# Start of Entries

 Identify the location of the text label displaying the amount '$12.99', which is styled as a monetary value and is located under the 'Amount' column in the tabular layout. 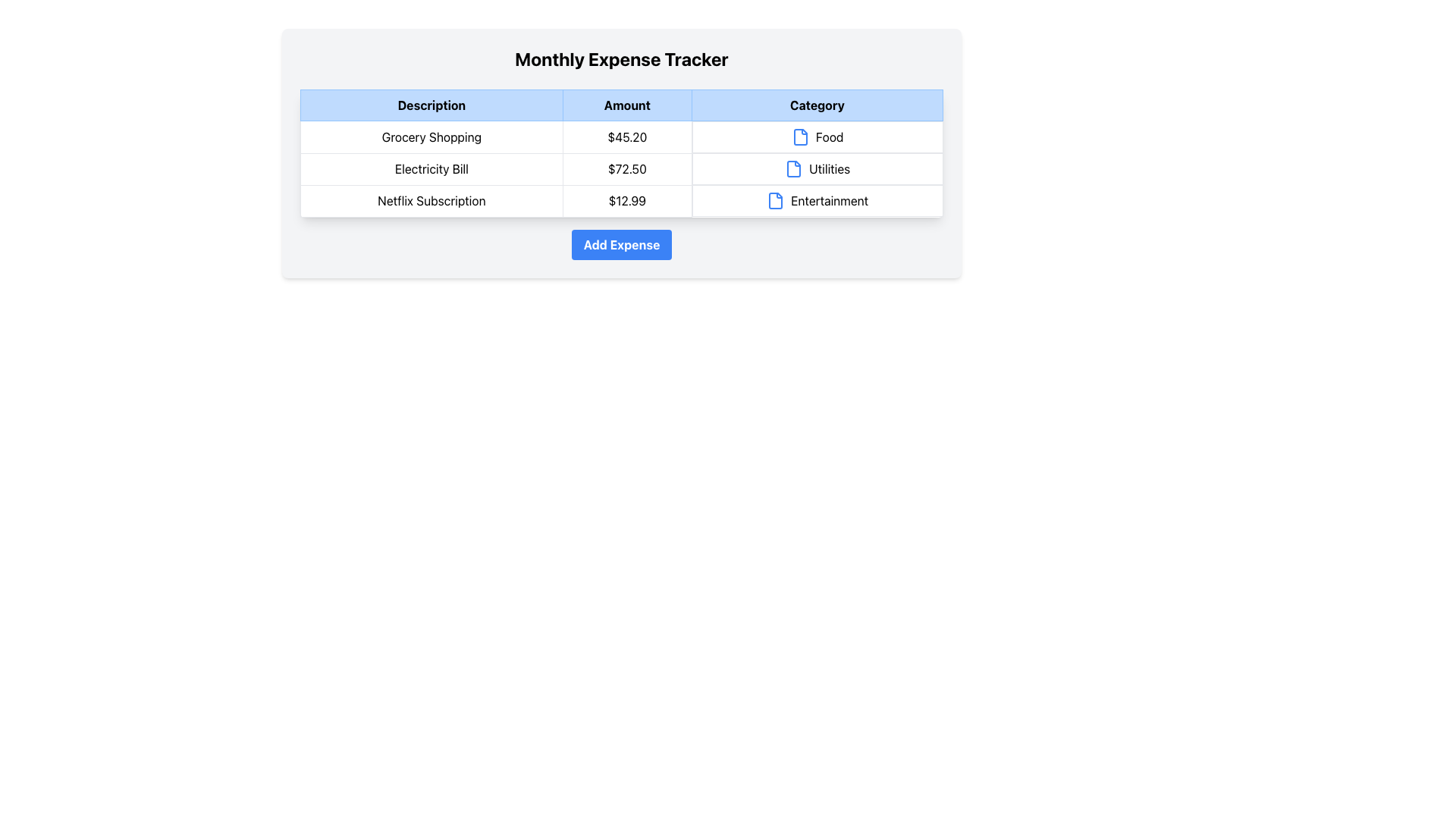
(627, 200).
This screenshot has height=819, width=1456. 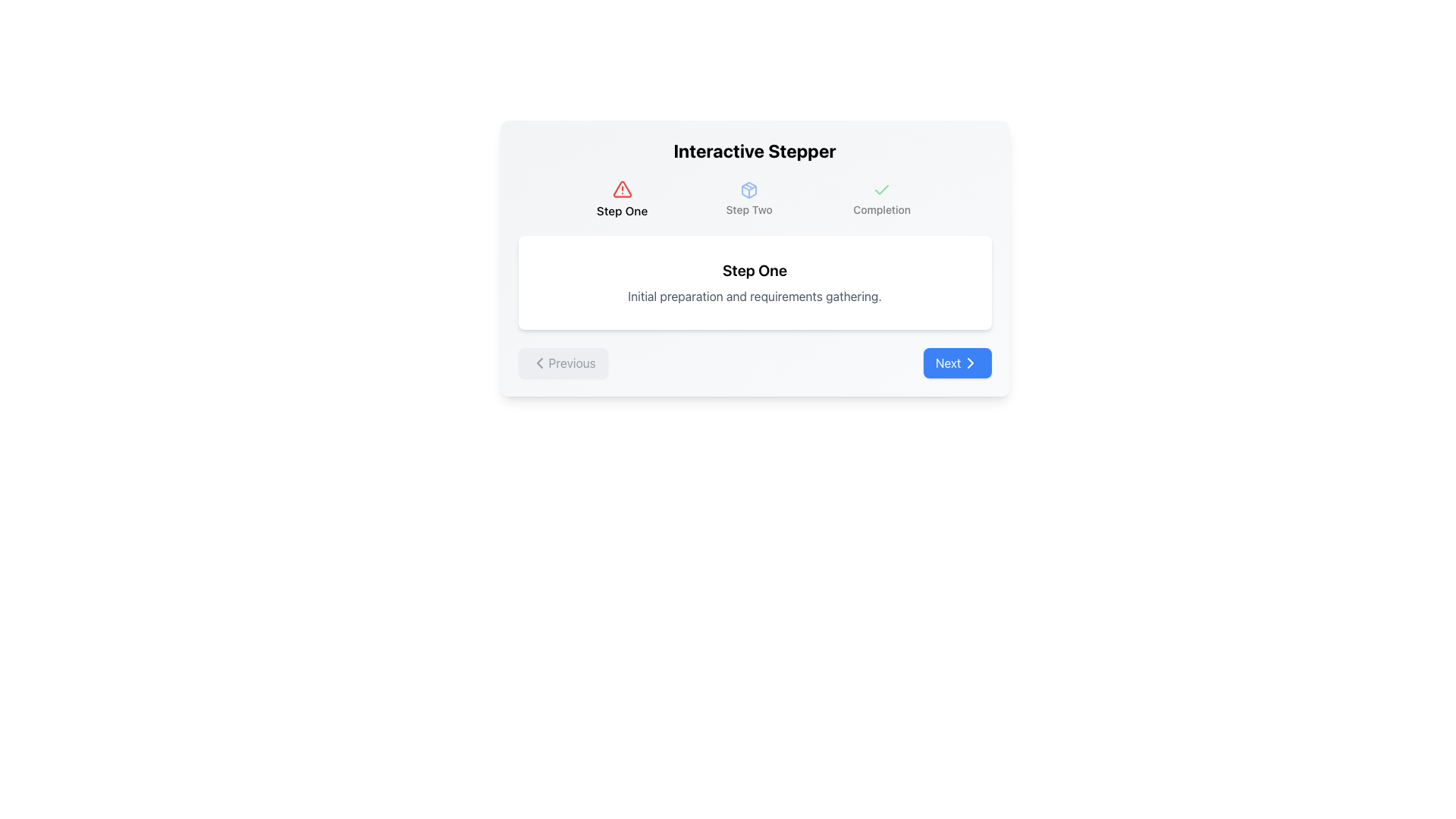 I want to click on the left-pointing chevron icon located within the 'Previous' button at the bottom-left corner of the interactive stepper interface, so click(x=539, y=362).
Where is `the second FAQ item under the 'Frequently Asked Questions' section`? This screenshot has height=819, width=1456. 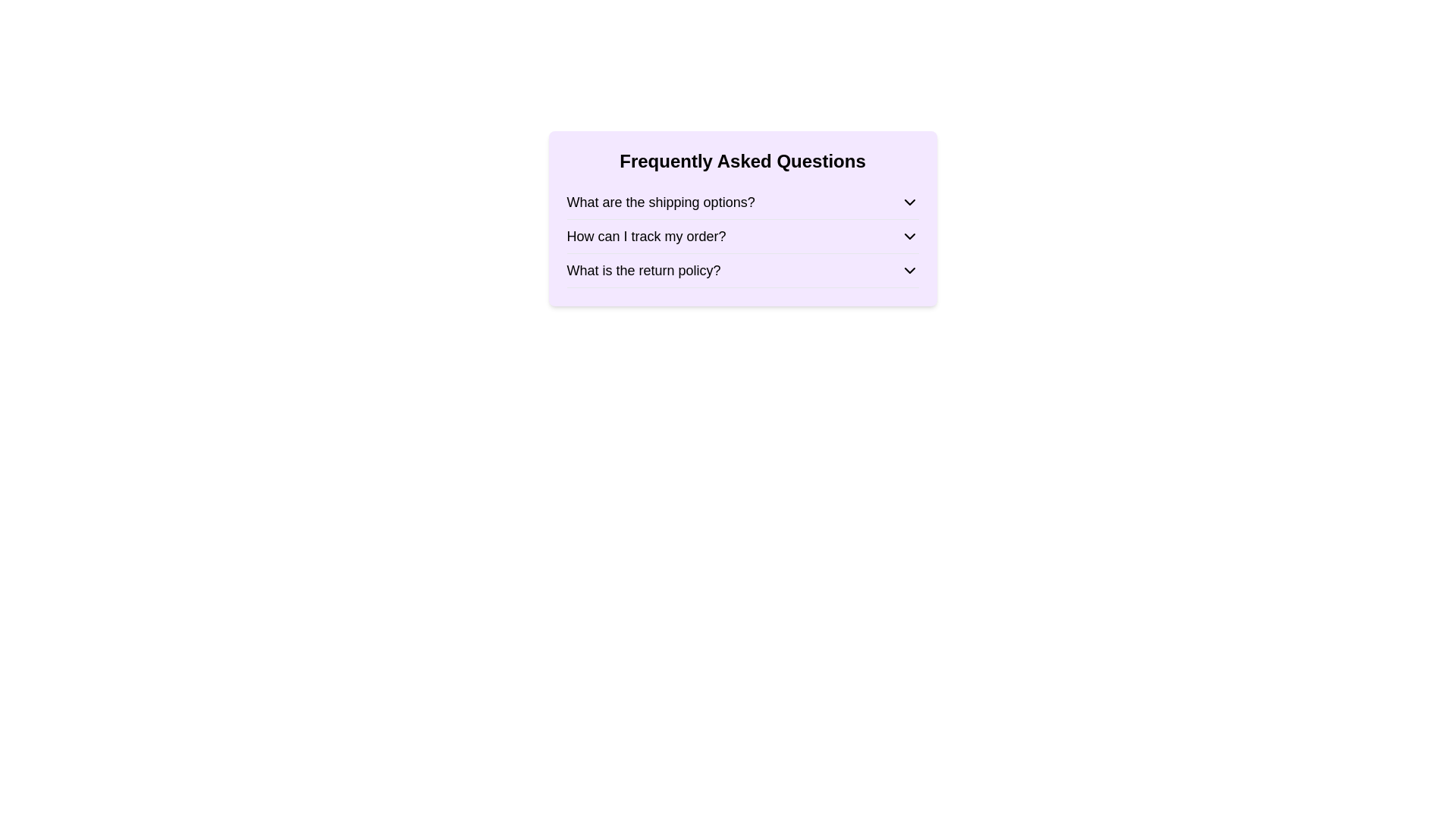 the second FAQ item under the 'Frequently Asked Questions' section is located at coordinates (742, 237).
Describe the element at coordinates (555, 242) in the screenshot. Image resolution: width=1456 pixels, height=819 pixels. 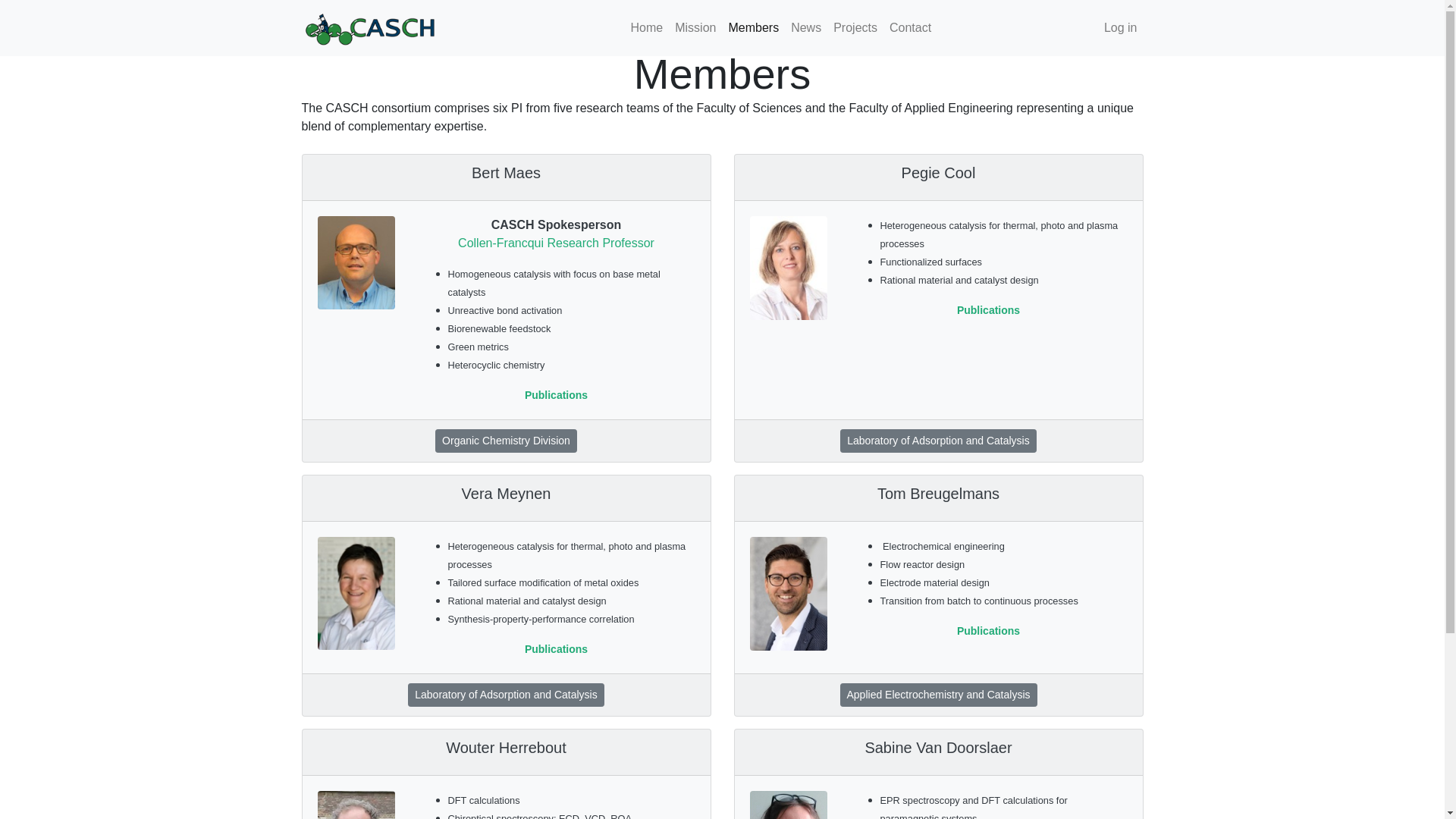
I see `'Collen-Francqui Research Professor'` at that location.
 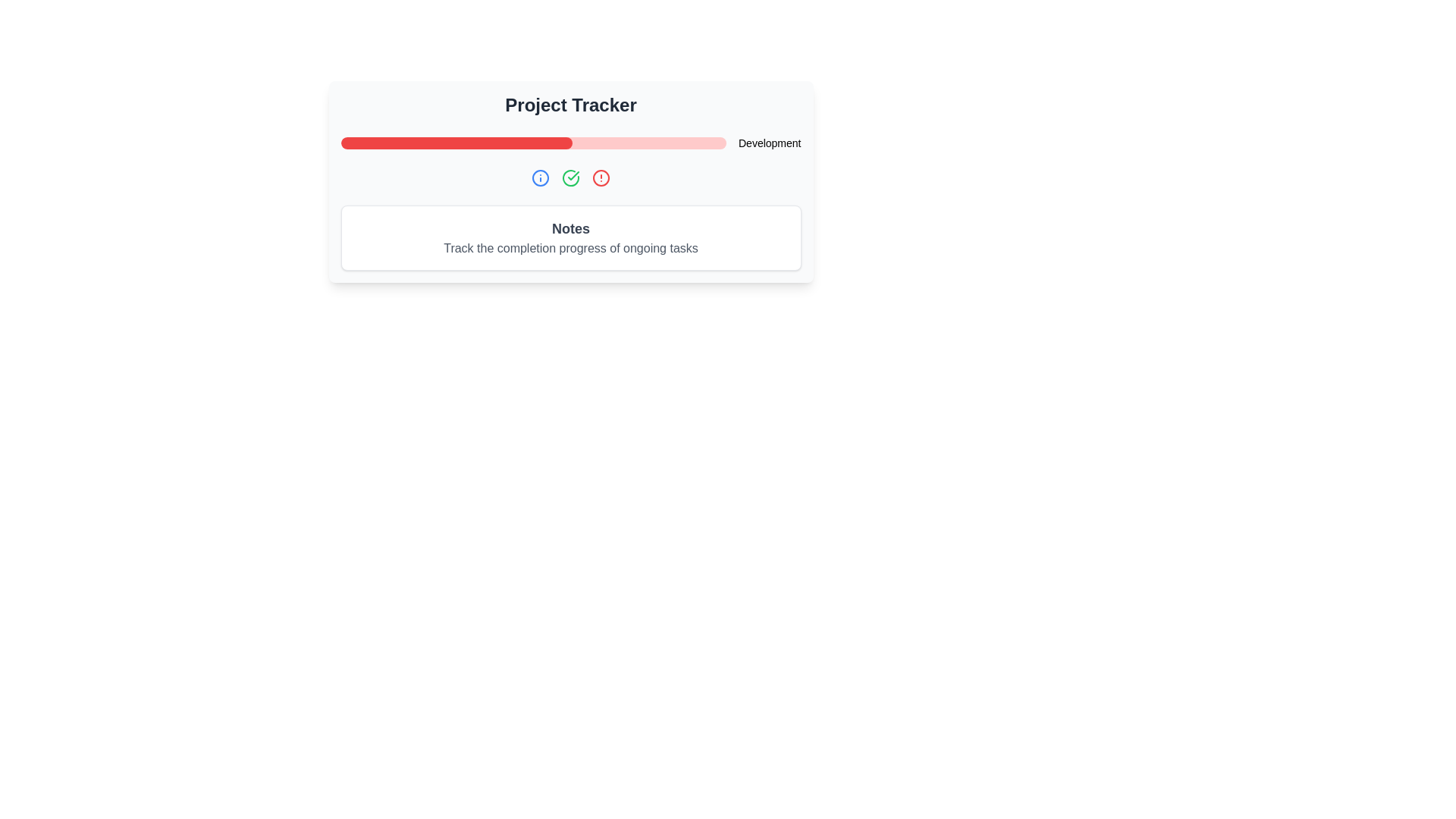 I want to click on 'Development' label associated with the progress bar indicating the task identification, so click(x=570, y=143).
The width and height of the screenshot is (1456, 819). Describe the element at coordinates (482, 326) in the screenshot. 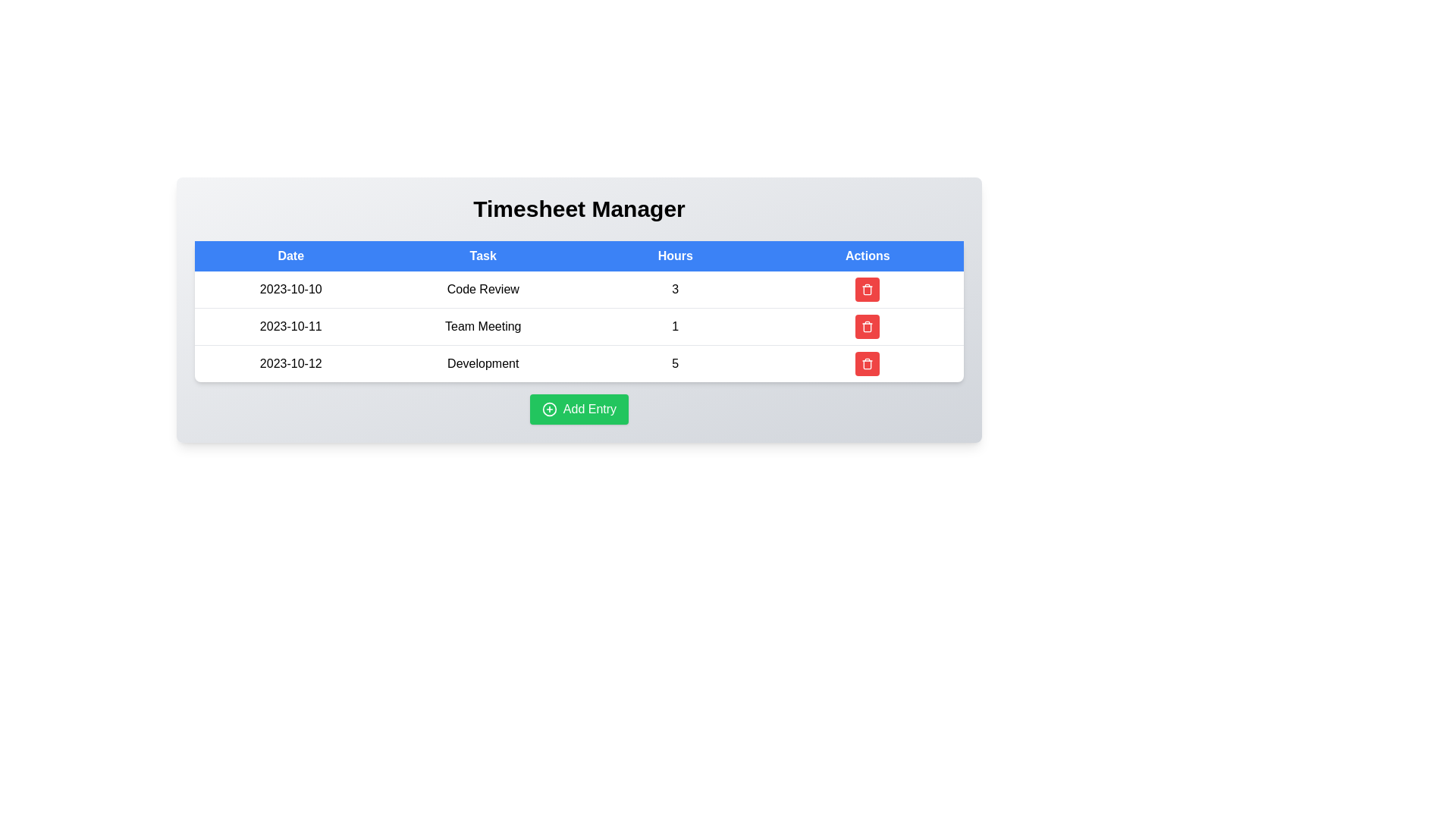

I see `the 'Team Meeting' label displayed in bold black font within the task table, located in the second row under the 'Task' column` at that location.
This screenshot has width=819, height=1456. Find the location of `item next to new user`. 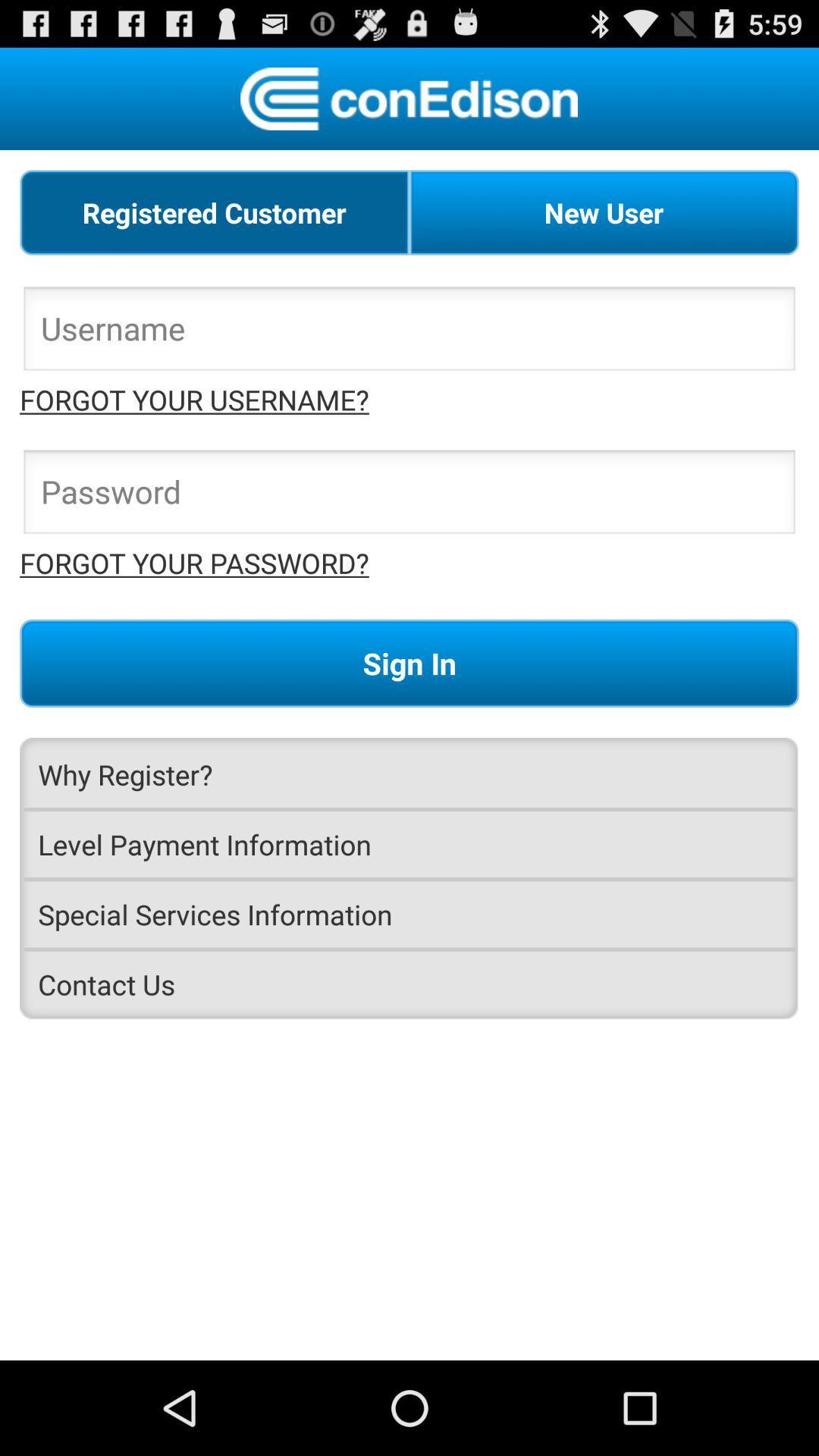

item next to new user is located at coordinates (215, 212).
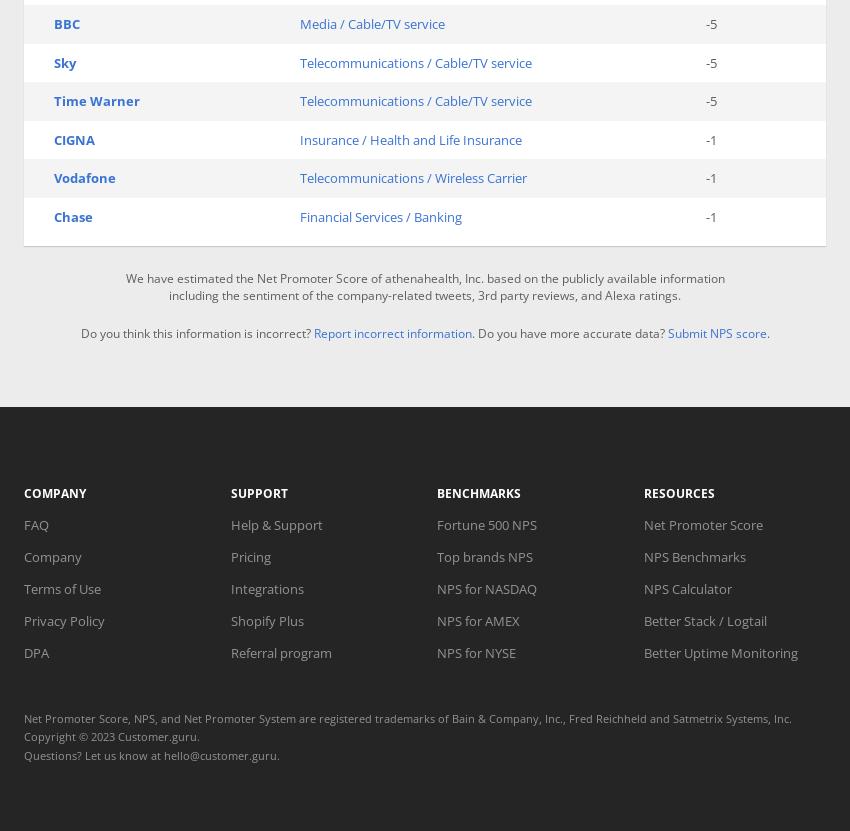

# End of Entries

Stated task - Could you copy the data word for word, starting at the line that contains "The width and" and ending at the close of the data, with the pictures left out?

Exercise response -
The width and height of the screenshot is (1456, 819). Describe the element at coordinates (482, 326) in the screenshot. 

I see `the 'Team Meeting' label displayed in bold black font within the task table, located in the second row under the 'Task' column` at that location.
This screenshot has width=819, height=1456. Find the location of `item next to new user`. 

item next to new user is located at coordinates (215, 212).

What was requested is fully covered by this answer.